_Activity_. Reproduce each entry exactly.

Record set below:

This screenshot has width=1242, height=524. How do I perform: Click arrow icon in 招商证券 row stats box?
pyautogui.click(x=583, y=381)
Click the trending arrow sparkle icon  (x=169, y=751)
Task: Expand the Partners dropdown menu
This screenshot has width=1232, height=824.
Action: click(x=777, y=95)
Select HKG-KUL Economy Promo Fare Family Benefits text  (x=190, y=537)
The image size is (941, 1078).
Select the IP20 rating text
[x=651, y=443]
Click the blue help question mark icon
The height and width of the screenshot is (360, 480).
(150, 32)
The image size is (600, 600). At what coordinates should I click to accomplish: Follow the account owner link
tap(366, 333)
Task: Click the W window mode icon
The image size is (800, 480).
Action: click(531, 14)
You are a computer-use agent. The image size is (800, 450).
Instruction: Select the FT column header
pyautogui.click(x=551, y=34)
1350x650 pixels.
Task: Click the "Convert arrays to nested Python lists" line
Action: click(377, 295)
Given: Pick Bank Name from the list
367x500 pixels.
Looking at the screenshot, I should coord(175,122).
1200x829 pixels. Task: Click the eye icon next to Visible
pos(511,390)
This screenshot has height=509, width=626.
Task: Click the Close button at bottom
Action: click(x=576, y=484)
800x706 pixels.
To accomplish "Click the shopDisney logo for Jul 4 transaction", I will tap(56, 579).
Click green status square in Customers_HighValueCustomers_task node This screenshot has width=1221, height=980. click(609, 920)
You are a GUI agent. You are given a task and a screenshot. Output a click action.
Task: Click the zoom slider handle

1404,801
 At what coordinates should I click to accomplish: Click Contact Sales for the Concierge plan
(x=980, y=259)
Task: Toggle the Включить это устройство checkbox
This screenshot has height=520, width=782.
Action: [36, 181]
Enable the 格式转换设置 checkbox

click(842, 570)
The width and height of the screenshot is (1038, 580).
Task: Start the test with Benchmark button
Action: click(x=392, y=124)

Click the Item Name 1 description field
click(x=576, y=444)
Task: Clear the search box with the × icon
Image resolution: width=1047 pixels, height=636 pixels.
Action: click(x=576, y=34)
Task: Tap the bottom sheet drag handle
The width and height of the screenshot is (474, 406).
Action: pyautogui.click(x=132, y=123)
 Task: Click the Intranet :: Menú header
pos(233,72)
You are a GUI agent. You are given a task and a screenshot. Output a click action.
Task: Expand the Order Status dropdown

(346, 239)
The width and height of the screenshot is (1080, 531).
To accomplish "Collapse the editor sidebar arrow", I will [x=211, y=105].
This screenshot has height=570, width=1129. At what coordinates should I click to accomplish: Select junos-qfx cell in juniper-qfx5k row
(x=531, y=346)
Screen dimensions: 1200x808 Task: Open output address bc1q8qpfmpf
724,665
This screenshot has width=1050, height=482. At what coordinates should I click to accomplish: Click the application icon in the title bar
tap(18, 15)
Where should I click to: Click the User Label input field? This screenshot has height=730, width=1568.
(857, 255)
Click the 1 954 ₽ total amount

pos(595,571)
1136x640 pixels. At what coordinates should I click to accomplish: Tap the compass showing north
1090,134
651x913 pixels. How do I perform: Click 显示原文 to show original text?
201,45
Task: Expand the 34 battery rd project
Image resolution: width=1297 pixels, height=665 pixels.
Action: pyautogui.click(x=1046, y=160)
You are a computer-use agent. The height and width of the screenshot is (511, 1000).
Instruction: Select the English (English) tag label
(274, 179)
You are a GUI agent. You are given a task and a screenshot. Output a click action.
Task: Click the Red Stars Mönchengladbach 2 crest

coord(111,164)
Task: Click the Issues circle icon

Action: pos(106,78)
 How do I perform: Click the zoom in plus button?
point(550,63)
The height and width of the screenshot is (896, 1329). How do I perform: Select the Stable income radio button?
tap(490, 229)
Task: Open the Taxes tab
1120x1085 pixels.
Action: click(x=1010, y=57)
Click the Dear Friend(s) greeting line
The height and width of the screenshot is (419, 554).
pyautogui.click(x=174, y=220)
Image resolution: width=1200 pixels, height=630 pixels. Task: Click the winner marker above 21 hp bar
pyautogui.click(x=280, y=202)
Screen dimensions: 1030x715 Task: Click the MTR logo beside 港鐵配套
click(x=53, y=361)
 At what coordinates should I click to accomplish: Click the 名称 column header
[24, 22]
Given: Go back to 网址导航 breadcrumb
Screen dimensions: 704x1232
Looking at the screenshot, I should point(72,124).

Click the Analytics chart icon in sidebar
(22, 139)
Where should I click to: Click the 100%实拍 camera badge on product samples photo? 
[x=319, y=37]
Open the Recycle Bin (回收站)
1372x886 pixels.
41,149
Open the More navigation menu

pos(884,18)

End of Record set.

_Reply to the task_.
This screenshot has width=1242, height=524. How do I perform: Click arrow icon in 招商证券 row stats box?
pyautogui.click(x=583, y=381)
Click the trending arrow sparkle icon  (x=169, y=751)
Task: Expand the Partners dropdown menu
This screenshot has width=1232, height=824.
Action: click(x=777, y=95)
Select HKG-KUL Economy Promo Fare Family Benefits text  (x=190, y=537)
The image size is (941, 1078).
Select the IP20 rating text
[x=651, y=443]
Click the blue help question mark icon
The height and width of the screenshot is (360, 480).
(150, 32)
The image size is (600, 600). At what coordinates should I click to accomplish: Follow the account owner link
tap(366, 333)
Task: Click the W window mode icon
The image size is (800, 480).
Action: click(531, 14)
You are a computer-use agent. The image size is (800, 450).
Instruction: Select the FT column header
pyautogui.click(x=551, y=34)
1350x650 pixels.
Task: Click the "Convert arrays to nested Python lists" line
Action: click(377, 295)
Given: Pick Bank Name from the list
367x500 pixels.
Looking at the screenshot, I should coord(175,122).
1200x829 pixels. Task: Click the eye icon next to Visible
pos(511,390)
This screenshot has height=509, width=626.
Task: Click the Close button at bottom
Action: click(x=576, y=484)
800x706 pixels.
To accomplish "Click the shopDisney logo for Jul 4 transaction", I will tap(56, 579).
Click green status square in Customers_HighValueCustomers_task node This screenshot has width=1221, height=980. click(609, 920)
You are a GUI agent. You are given a task and a screenshot. Output a click action.
Task: Click the zoom slider handle

1404,801
 At what coordinates should I click to accomplish: Click Contact Sales for the Concierge plan
(x=980, y=259)
Task: Toggle the Включить это устройство checkbox
This screenshot has height=520, width=782.
Action: [36, 181]
Enable the 格式转换设置 checkbox

click(842, 570)
The width and height of the screenshot is (1038, 580).
Task: Start the test with Benchmark button
Action: click(x=392, y=124)

Click the Item Name 1 description field
click(x=576, y=444)
Task: Clear the search box with the × icon
Image resolution: width=1047 pixels, height=636 pixels.
Action: click(x=576, y=34)
Task: Tap the bottom sheet drag handle
The width and height of the screenshot is (474, 406).
Action: pyautogui.click(x=132, y=123)
 Task: Click the Intranet :: Menú header
pos(233,72)
You are a GUI agent. You are given a task and a screenshot. Output a click action.
Task: Expand the Order Status dropdown

(346, 239)
The width and height of the screenshot is (1080, 531).
To accomplish "Collapse the editor sidebar arrow", I will [x=211, y=105].
This screenshot has height=570, width=1129. At what coordinates should I click to accomplish: Select junos-qfx cell in juniper-qfx5k row
(x=531, y=346)
Screen dimensions: 1200x808 Task: Open output address bc1q8qpfmpf
724,665
This screenshot has width=1050, height=482. At what coordinates should I click to accomplish: Click the application icon in the title bar
tap(18, 15)
Where should I click to: Click the User Label input field? This screenshot has height=730, width=1568.
(857, 255)
Click the 1 954 ₽ total amount

pos(595,571)
1136x640 pixels. At what coordinates should I click to accomplish: Tap the compass showing north
1090,134
651x913 pixels. How do I perform: Click 显示原文 to show original text?
201,45
Task: Expand the 34 battery rd project
Image resolution: width=1297 pixels, height=665 pixels.
Action: pyautogui.click(x=1046, y=160)
You are a computer-use agent. The height and width of the screenshot is (511, 1000).
Instruction: Select the English (English) tag label
(274, 179)
You are a GUI agent. You are given a task and a screenshot. Output a click action.
Task: Click the Red Stars Mönchengladbach 2 crest

coord(111,164)
Task: Click the Issues circle icon

Action: pos(106,78)
 How do I perform: Click the zoom in plus button?
point(550,63)
The height and width of the screenshot is (896, 1329). How do I perform: Select the Stable income radio button?
tap(490, 229)
Task: Open the Taxes tab
1120x1085 pixels.
Action: click(x=1010, y=57)
Click the Dear Friend(s) greeting line
The height and width of the screenshot is (419, 554).
pyautogui.click(x=174, y=220)
Image resolution: width=1200 pixels, height=630 pixels. Task: Click the winner marker above 21 hp bar
pyautogui.click(x=280, y=202)
Screen dimensions: 1030x715 Task: Click the MTR logo beside 港鐵配套
click(x=53, y=361)
 At what coordinates should I click to accomplish: Click the 名称 column header
[24, 22]
Given: Go back to 网址导航 breadcrumb
Screen dimensions: 704x1232
Looking at the screenshot, I should point(72,124).

Click the Analytics chart icon in sidebar
(22, 139)
Where should I click to: Click the 100%实拍 camera badge on product samples photo? 
[x=319, y=37]
Open the Recycle Bin (回收站)
1372x886 pixels.
41,149
Open the More navigation menu

pos(884,18)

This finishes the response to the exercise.